TEXTE FOURNI:
☆ ☆ ☆ ☆ ☆

On pourrait facilement penser qu’éteindre son ordinateur et ne plus se faire contacter par son employeur après 17 h va de soi. Cependant, en 2016, la France était le premier pays à intégrer dans sa loi le droit à la déconnexion, autorisant les salariés à ne pas être joignables en dehors des heures de travail1. Qu’on en arrive à la législation peut paraître extrême, mais cela traduit plutôt le fait qu’il est de plus en plus attendu que nous soyons constamment disponibles ou, autrement dit, constamment prêts à être distraits ou dérangés.
Cette attente, progressivement devenue commune, n’est pas confinée au milieu du travail. Elle a même fait son chemin jusque dans nos vies personnelles, où nous nous imposons d’être continuellement connectés. Il m’est presque impossible de m’asseoir pour lire sans toujours surprendre ma main ten- due vers mon téléphone. Lorsque je souhaite avoir l’esprit concentré à la tâche, la seule solution est de laisser tous les appareils numériques dans une autre pièce. Et, même lorsque je le fais, j’avoue que je finis parfois par me lever sans m’en rendre compte, pour aller vérifier quelque chose d’aussi banal que le signe astrologique de l’auteur du livre que je suis en train de lire… Et je ne serais pas la seule : en 2018, 45 % des Canadiens affirmaient vérifier leur téléphone intelligent toutes les 30 minutes, au moins2. Il ne serait pas surprenant que ce chiffre ait grimpé dans les dernières années, en raison notamment de la virtualisation du travail. Les dispositifs technologiques et leurs plate- formes sont conçus pour monopoliser notre attention. Avec le temps, on finit par en devenir vaguement complice. Il est beaucoup plus facile de choisir la distraction que d’affronter ce qui se passe autour de nous. L’ailleurs est au bout de nos doigts, et les excuses pour s’y rendre sont infinies.
Bien que les motivations derrière le désir de vivre une retraite de bien-être puissent être multiples, c’est peut-être cette omniprésence du divertissement et notre difficulté à nous en détacher qui expliquent une partie de l’engouement grandissant envers le concept. Notre besoin viscéral de nous mettre en retrait, à l’abri des notifications et des likes, a redéfini tout un pan de l’industrie du tourisme. Ce besoin traduit notre soif pour des contextes qui nous autorisent à nous absenter, et peut-être aussi la nécessité d’être dans la contrainte afin de revenir au moment présent. Parmi les bienfaits de prendre ce moment pour soi, nommons le retour au calme, la diminution du stress, ainsi que la possibilité de se recueillir et de réfléchir à certains aspects de sa vie afin d’acquérir de nouvelles perspectives ou de trouver des solutions aux problèmes qui nous inquiètent2.

☆ ☆ ☆ ☆ ☆

Données de coordonnées des éléments
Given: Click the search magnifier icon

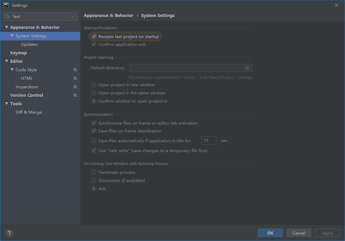Looking at the screenshot, I should point(7,17).
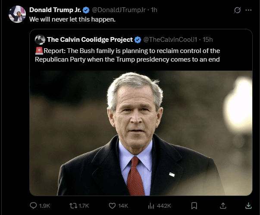Like the post with the heart icon

(x=113, y=206)
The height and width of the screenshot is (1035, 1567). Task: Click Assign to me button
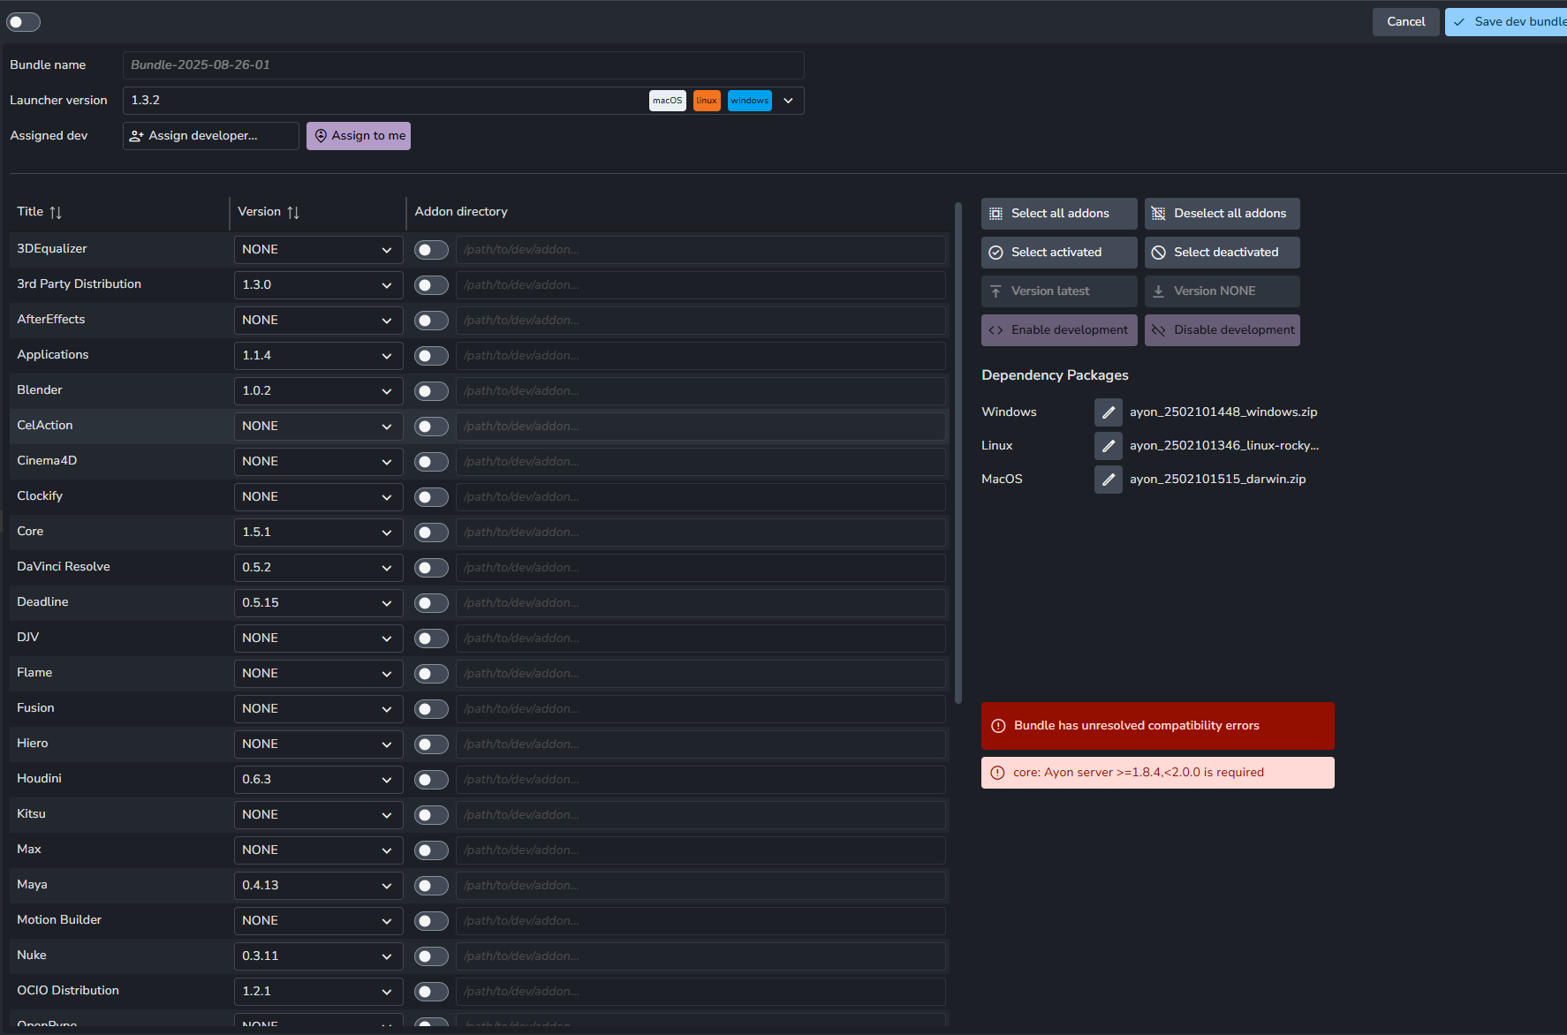click(x=359, y=136)
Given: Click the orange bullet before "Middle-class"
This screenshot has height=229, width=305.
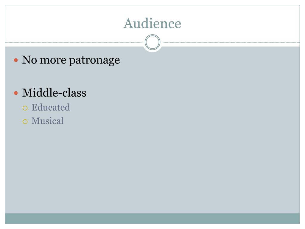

☆ ☆ ☆ ☆ ☆

LISTE DES TÂCHES:
a. Énumérez les bienfaits que le texte sur la déconnexion attribue au fait de prendre ce moment pour soi.
b. Résumez le texte sur la déconnexion en deux phrases.
c. Rédigez la suite du texte sur la déconnexion, en reprenant après sa dernière phrase.

RÉPONSES PAR TÂCHE:
a.
- Le retour au calme
- La diminution du stress
- La possibilité de se recueillir et de réfléchir à certains aspects de sa vie afin d'acquérir de nouvelles perspectives ou de trouver des solutions aux problèmes qui nous inquiètent

b. En 2016, la France a été le premier pays à inscrire dans sa loi le droit à la déconnexion, ce qui traduit l'attente croissante d'une disponibilité constante, attente qui s'étend aussi à la vie personnelle, où des dispositifs technologiques conçus pour monopoliser l'attention rendent la distraction facile. Cette omniprésence du divertissement et la difficulté à s'en détacher expliqueraient peut-être une partie de l'engouement pour les retraites de bien-être, qui offrent notamment le retour au calme, la diminution du stress et l'occasion de réfléchir à sa vie.

c.
Même si les retraites sont de plus en plus variées et spécialisées — on peut notamment se planifier un séjour de yoga avec des chèvres sur une ferme en Oregon — il n’est pas toujours nécessaire d’investir des som- mes extraordinaires ou même de quitter sa région pour arriver à profiter d’un moment de calme et de ressourcement. Que ce soit pour un week-end, une journée ou quelques heures seulement, seul ou accompagné, voici quelques principes à considérer pour concevoir votre propre retraite de déconnexion « maison».
1 — L’endroit
Pour certains, la nature est le refuge parfait pour se ressourcer, se reconnecter avec son environnement et se détendre. Pour d’autres, il est au contraire plutôt favorable d’apprendre à se recentrer en demeurant dans l’agitation du quotidien et les lieux familiers.
S’il est vrai qu’il peut être bénéfique d’apprendre à être bien dans une multitude de situations en se contentant de peu, l’important est de vous demander ce dont votre corps a réellement besoin lorsque vous commencerez votre retraite. La dimension apaisante du silence, qui facilite le recueillement et la contemplation, ou le dynamisme d’un environnement citadin ? L’anonymat de la forêt ou le réconfort de votre salon ?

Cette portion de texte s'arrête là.